I tried focussing only on mother mary and seeing how well I could build a system that could just say if an image contained mother mary or not. I trained a basic classifier for this task - notebook.
An interesting thought given by Tiago was to try to utilise the vast library of texts and create a sort of embedding space for words. So I decided to explore that space.
I collected data only from two sources, https://en.wikipedia.org/wiki/Titles_of_Mary#Descriptive_titles_of_Mary_related_to_visual_arts and https://www.christianiconography.info/maryPortraits.html. Very little data, but high quality data. See data and data. Passed this data through cleaning pipeline and create embeddings. You can find the code here.
After this, I had to train the YOLO part of the pipeline. In order to not be redundant, I recommend through Blog Report 7 in which I had described the process thoroughly, right from the dataset curation to the training.
What I plan to do next? I have decided a list of targets I think are possible and listed them in the order of priority.
- Singularity - Contain my current pipeline in singularity.

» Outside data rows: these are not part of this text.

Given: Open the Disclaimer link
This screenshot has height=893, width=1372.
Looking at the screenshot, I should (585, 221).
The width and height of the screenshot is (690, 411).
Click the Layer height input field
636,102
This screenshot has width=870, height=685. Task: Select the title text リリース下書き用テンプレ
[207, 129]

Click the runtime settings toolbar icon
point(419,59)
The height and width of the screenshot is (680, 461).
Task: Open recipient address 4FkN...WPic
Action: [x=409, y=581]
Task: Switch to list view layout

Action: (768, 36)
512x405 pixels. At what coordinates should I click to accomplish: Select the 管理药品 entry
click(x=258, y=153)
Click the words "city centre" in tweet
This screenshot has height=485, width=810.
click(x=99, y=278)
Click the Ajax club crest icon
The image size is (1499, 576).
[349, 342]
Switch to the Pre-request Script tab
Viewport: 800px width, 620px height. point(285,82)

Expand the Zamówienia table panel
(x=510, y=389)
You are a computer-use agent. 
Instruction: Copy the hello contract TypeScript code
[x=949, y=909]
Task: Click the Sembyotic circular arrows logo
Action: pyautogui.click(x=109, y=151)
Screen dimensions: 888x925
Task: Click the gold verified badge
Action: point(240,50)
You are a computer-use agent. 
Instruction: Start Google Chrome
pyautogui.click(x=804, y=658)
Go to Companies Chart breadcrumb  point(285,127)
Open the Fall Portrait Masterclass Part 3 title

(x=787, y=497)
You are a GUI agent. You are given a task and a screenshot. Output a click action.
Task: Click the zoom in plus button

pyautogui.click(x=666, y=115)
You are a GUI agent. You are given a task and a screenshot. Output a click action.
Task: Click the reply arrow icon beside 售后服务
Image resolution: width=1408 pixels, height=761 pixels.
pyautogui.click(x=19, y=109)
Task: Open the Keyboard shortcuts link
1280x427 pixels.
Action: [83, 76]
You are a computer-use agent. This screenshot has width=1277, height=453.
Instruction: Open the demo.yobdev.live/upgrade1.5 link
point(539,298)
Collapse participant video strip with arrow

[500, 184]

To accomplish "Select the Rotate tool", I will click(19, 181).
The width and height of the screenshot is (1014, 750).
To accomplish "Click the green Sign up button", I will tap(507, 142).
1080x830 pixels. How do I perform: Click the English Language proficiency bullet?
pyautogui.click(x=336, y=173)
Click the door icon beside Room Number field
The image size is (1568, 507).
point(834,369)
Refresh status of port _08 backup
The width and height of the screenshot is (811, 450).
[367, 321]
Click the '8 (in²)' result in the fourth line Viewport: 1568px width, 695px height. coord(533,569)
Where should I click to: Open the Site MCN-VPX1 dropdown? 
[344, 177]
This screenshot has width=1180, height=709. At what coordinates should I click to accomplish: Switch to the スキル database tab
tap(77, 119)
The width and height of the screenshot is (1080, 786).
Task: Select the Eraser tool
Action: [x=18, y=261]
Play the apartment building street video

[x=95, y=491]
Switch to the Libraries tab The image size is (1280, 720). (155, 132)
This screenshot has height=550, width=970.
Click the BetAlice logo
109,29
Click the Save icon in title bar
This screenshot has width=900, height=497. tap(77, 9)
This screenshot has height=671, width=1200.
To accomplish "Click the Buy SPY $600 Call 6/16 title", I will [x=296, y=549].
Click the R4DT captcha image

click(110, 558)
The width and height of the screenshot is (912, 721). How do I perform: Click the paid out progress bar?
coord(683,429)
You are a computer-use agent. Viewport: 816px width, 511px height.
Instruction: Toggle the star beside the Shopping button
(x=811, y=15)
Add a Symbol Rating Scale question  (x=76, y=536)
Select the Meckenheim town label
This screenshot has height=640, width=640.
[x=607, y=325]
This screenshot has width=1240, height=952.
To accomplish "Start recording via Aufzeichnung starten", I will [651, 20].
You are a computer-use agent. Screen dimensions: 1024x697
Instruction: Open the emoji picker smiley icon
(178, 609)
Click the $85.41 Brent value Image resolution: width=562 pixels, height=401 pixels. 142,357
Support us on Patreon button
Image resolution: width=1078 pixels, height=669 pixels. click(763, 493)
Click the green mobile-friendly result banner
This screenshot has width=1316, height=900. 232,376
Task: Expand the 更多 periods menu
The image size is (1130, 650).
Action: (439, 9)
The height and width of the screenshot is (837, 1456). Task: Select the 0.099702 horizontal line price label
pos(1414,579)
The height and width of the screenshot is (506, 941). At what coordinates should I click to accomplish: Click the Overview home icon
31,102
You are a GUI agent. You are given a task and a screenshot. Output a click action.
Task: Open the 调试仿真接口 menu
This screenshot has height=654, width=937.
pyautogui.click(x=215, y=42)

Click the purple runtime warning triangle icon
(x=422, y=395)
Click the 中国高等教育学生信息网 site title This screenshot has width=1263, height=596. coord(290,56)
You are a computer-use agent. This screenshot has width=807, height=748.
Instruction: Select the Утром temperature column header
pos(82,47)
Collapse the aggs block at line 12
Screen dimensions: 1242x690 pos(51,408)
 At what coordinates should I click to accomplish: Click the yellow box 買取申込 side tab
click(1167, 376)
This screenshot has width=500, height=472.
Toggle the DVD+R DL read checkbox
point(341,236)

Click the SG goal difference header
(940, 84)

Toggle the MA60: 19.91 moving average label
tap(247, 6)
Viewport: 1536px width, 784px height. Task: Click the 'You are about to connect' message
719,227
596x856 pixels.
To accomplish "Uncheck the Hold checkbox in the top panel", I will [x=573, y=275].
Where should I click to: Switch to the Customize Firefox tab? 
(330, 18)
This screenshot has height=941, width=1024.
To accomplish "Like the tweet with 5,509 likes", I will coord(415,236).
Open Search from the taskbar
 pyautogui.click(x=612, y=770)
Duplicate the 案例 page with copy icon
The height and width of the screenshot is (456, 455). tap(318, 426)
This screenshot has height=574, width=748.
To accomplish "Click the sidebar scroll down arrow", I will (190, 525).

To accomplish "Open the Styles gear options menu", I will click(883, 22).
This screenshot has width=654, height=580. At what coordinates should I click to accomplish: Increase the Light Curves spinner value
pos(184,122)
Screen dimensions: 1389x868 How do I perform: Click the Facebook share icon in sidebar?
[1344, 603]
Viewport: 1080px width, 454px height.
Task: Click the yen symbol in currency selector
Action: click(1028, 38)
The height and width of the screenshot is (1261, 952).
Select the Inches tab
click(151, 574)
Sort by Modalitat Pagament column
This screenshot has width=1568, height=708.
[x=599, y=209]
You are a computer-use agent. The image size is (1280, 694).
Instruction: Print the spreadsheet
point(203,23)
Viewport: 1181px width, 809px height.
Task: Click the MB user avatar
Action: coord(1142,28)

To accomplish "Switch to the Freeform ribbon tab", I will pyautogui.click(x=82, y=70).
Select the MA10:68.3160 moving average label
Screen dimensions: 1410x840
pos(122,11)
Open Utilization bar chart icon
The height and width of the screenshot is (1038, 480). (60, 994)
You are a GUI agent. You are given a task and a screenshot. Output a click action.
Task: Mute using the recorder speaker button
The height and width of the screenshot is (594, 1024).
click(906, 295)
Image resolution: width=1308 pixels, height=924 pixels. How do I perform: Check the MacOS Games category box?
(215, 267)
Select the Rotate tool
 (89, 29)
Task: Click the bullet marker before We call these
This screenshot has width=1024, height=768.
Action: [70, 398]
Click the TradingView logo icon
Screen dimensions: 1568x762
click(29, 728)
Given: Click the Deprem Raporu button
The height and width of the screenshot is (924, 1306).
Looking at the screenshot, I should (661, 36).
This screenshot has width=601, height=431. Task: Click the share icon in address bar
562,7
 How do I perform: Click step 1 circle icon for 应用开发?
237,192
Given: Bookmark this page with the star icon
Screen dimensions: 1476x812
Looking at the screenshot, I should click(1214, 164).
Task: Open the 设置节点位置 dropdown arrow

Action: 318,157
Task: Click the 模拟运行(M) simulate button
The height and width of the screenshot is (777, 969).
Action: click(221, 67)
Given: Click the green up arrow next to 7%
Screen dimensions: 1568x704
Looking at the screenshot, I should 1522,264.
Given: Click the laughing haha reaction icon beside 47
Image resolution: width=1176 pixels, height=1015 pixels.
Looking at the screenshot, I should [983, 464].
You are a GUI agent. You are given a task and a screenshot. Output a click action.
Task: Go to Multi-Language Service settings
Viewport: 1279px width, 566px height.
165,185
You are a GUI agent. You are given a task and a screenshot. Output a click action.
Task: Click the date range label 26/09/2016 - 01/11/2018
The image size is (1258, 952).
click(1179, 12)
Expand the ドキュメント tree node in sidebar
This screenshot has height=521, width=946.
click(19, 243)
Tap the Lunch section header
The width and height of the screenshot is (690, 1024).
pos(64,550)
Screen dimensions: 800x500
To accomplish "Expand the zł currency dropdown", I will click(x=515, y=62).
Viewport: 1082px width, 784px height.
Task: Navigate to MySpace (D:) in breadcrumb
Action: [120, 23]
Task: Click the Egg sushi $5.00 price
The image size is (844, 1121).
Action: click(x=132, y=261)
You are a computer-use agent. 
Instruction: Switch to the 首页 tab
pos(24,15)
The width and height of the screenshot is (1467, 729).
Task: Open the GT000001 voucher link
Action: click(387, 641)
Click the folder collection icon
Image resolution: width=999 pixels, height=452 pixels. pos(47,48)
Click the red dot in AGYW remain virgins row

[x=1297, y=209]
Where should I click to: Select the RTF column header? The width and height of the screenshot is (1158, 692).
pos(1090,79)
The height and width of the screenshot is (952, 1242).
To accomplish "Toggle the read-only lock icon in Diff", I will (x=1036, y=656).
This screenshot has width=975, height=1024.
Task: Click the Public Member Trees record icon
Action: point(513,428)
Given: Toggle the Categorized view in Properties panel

I think it would take 1 week to learn about singularity and code it, but I am not sure about this and that is why I want to finish this first so that I am comfortable with the concept and I know how much time it takes which wouldn’t cause me to rush my project in the end.
- Create better embeddings - Finding better data and putting better cleaning techniques should give better embeddings eventually helping the pipeline.
- Tagging more data for YOLO and getting better labels. For example, on call Mark explained how a lamb is also a common symbol in christian iconography which I was not aware about, so I must’ve missed some stuff during initial dataset curation, which can be helpful to the pipeline.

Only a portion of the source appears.